Data.

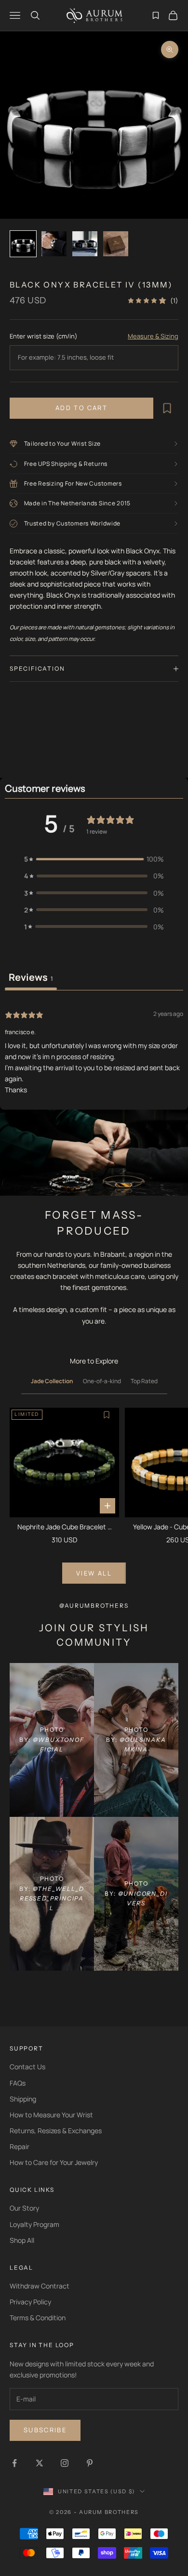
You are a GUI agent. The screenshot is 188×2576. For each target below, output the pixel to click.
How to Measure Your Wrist (51, 2114)
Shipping (23, 2098)
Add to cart (81, 407)
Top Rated (144, 1381)
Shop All (22, 2240)
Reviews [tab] (31, 977)
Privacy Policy (30, 2301)
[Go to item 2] (53, 243)
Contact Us (27, 2066)
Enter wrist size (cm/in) (44, 336)
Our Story (24, 2208)
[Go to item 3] (84, 243)
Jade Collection (52, 1381)
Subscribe (45, 2430)
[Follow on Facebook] (14, 2463)
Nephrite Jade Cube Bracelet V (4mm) (64, 1527)
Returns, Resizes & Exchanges (56, 2130)
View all (94, 1573)
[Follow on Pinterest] (89, 2463)
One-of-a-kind (102, 1381)
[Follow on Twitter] (39, 2463)
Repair (19, 2146)
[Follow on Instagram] (64, 2463)
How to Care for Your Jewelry (54, 2162)
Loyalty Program (34, 2224)
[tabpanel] (94, 1051)
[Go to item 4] (115, 243)
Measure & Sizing (153, 336)
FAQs (18, 2083)
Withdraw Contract (39, 2285)
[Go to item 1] (23, 243)
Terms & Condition (38, 2317)
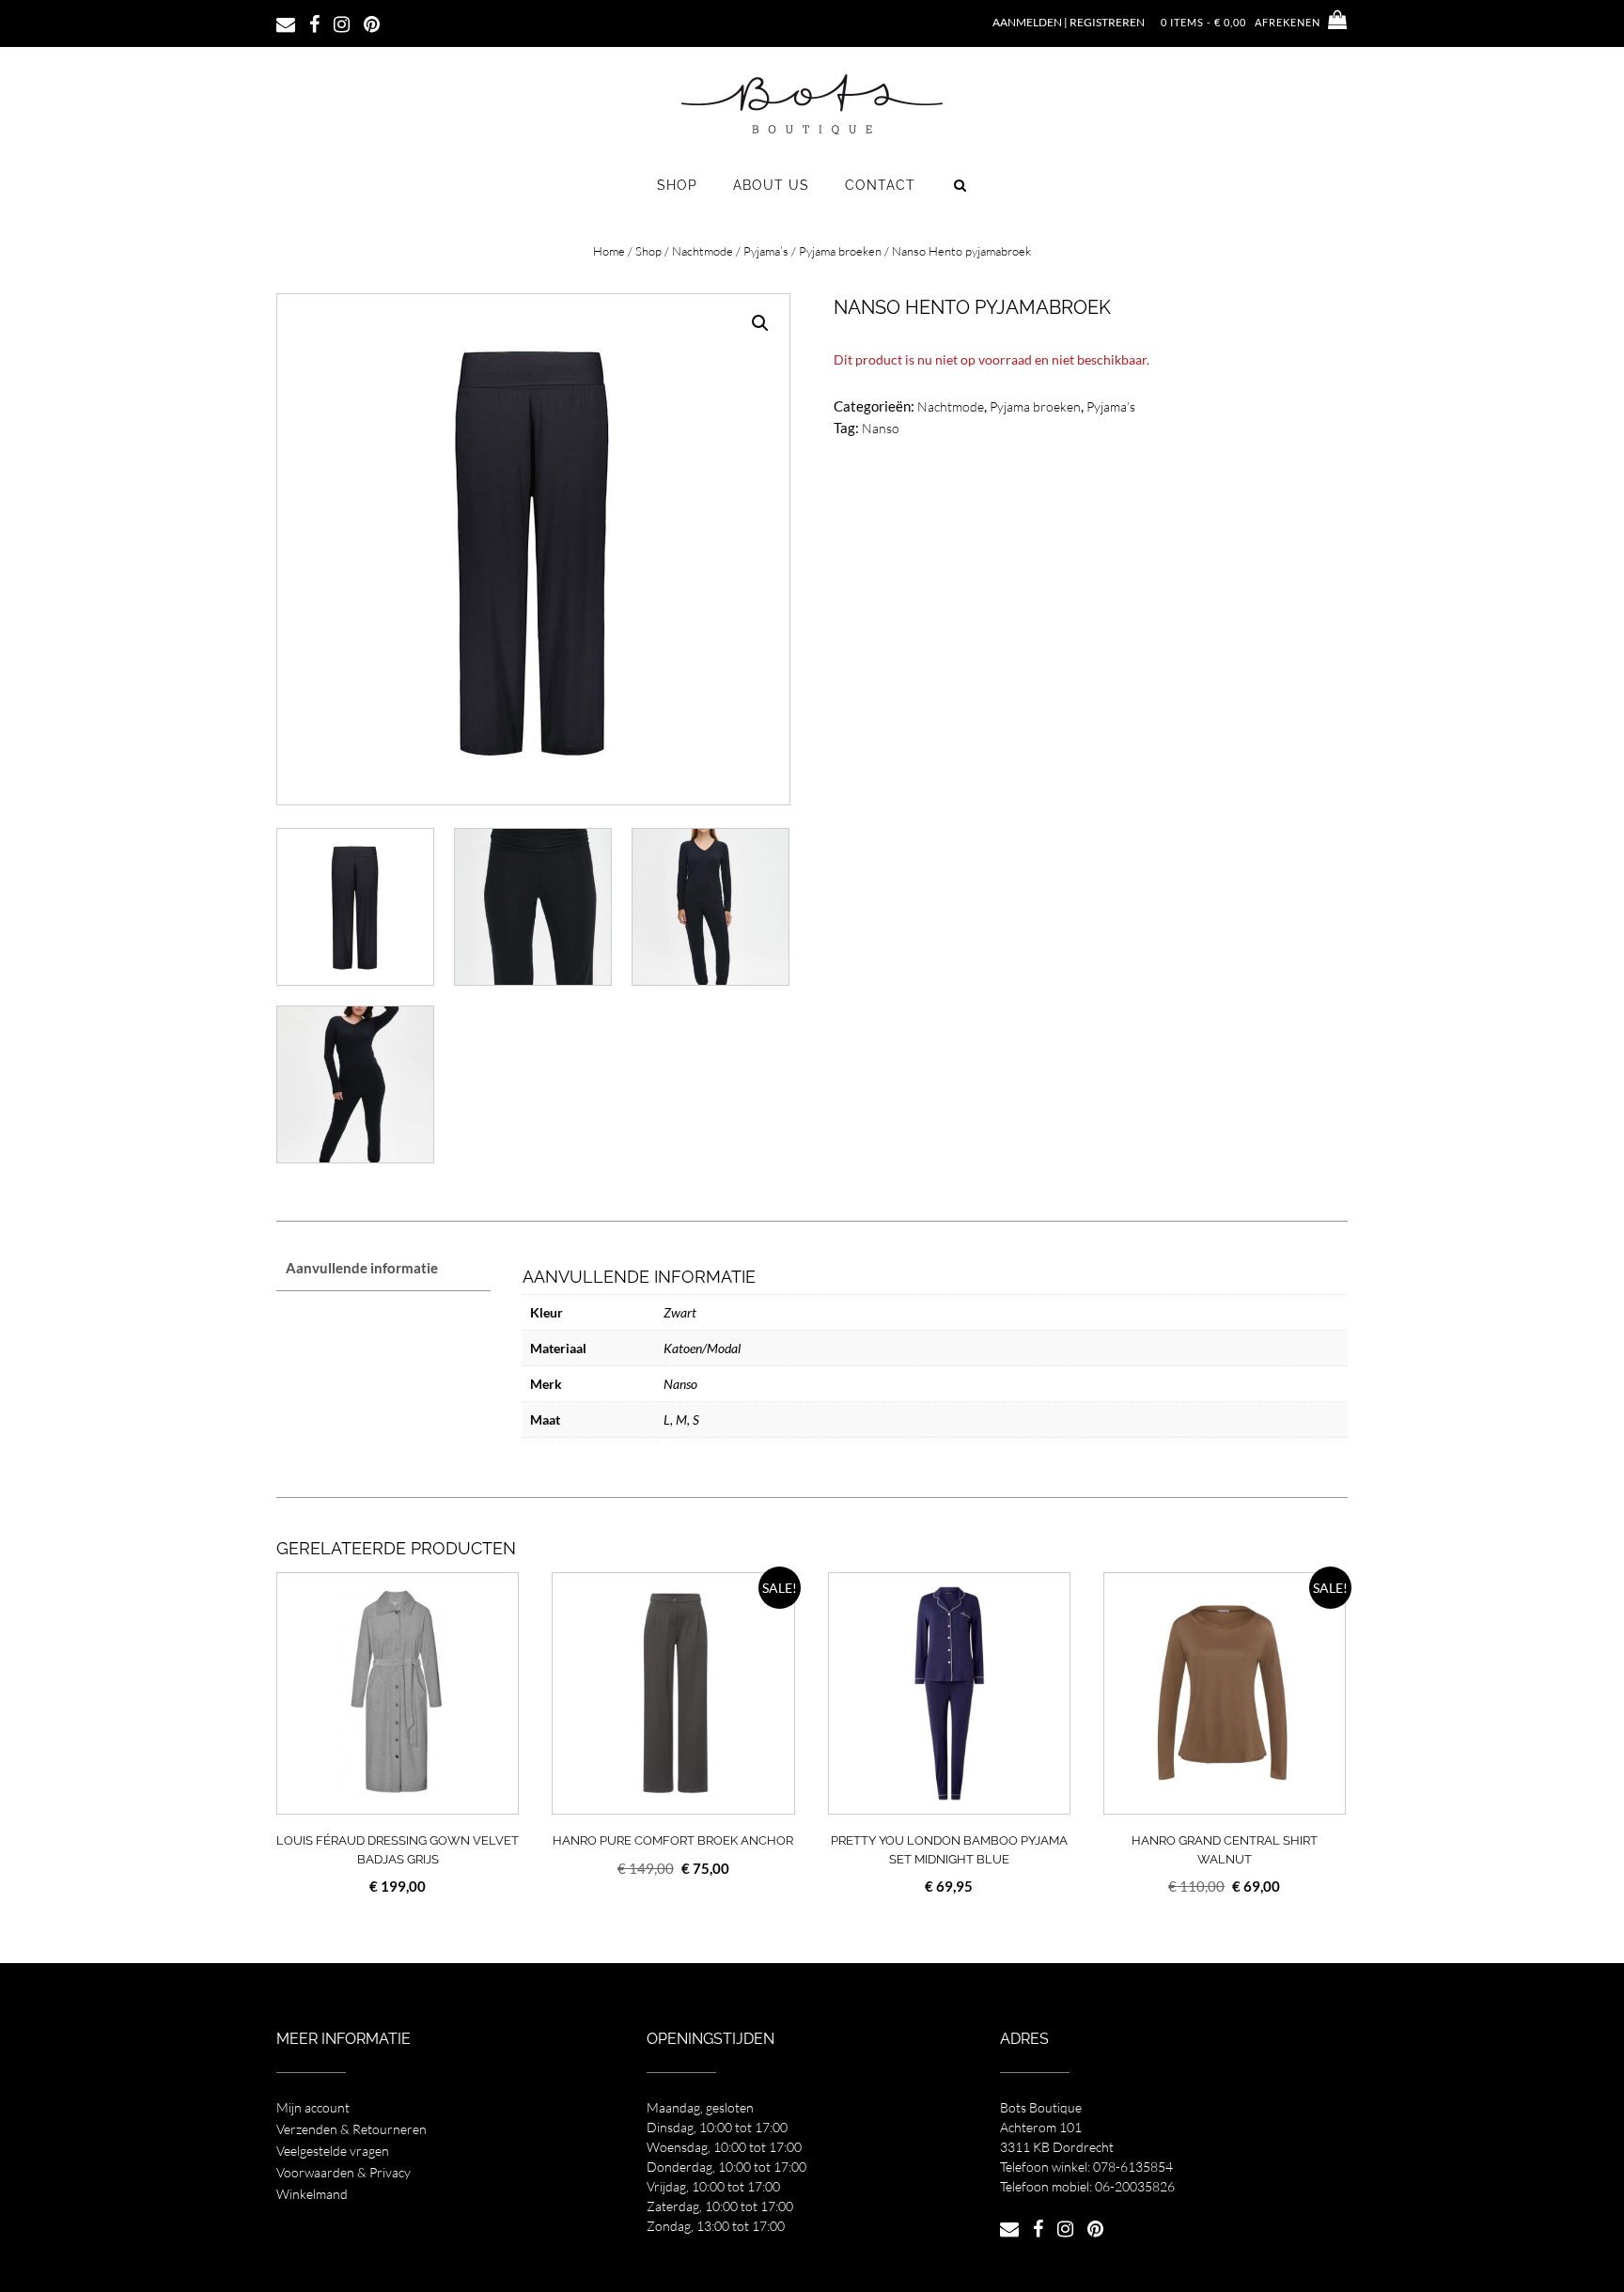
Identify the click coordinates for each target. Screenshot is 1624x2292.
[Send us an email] (285, 22)
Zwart (680, 1312)
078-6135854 (1133, 2167)
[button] (760, 323)
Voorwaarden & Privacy (343, 2172)
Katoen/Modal (702, 1348)
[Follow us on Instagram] (342, 22)
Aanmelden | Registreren (1068, 22)
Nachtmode (702, 250)
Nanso (880, 428)
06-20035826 (1135, 2186)
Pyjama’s (766, 250)
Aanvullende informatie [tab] (362, 1267)
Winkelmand (312, 2194)
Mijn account (313, 2107)
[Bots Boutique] (812, 103)
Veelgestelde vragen (332, 2151)
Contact (880, 185)
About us (771, 185)
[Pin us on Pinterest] (372, 22)
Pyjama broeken (840, 250)
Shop (677, 185)
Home (609, 250)
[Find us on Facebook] (314, 22)
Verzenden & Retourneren (351, 2129)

Given task.
Rewrite the rows starting at the line that contains "How to Care for Your Jewelry (54, 2162)" and ending at the line that contains "Veelgestelde vragen (332, 2151)", requests included, with 80 added to every number in the click coordinates, and leave the pictures out.

Written answer.
How to Care for Your Jewelry (134, 2242)
Loyalty Program (114, 2304)
[tabpanel] (174, 1131)
[Go to item 4] (195, 323)
Measure & Sizing (233, 416)
FAQs (98, 2163)
Withdraw Contract (119, 2365)
[Go to item 1] (103, 323)
Terms & Condition (118, 2397)
Identify the click coordinates for each target. Screenshot is 1624x2292.
[Send us an email] (365, 102)
Zwart (760, 1392)
078-6135854 (1213, 2247)
[button] (840, 403)
Voorwaarden & Privacy (423, 2252)
Katoen/Modal (782, 1428)
[Follow us on Instagram] (422, 102)
Aanmelden | Registreren (1148, 102)
Nachtmode (782, 330)
Nanso (960, 508)
06-20035826 (1215, 2266)
Pyjama’s (846, 330)
Aanvullende informatie [tab] (442, 1347)
Winkelmand (392, 2274)
Mijn account (393, 2187)
[Bots Boutique] (892, 183)
Veelgestelde vragen (412, 2231)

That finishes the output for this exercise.